- YOUR GOAL -
Copy out, word for word, the rows between the one containing "Click line number 9 in gutter" and the one containing "tap(310, 221)", both ends included. Leave the pictures out.

- SUPPLIED DATA -
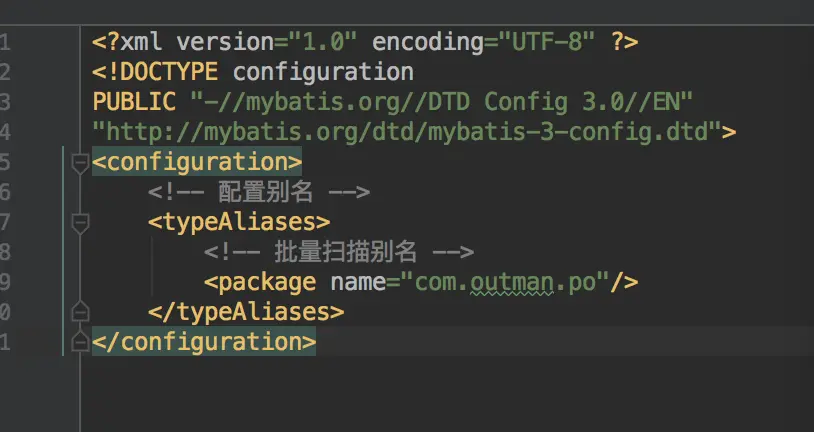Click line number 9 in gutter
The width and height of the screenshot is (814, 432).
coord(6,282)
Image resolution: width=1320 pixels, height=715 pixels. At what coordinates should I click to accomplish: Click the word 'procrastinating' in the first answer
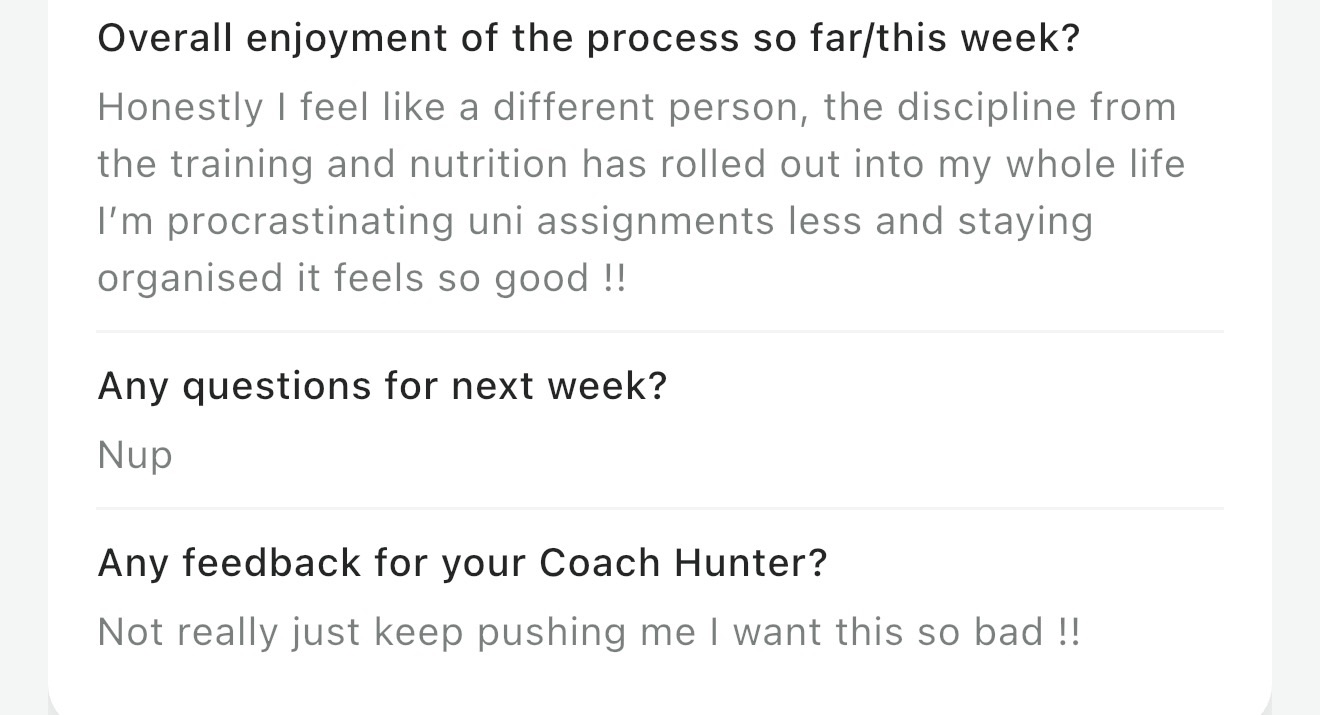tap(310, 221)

---

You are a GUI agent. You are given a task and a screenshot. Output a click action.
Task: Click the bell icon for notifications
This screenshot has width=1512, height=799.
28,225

- RESULT OF THIS EXERCISE -
Click line number 9 in gutter
The width and height of the screenshot is (814, 432).
coord(6,282)
Image resolution: width=1320 pixels, height=715 pixels. At what coordinates should I click to accomplish: Click the word 'procrastinating' in the first answer
tap(310, 221)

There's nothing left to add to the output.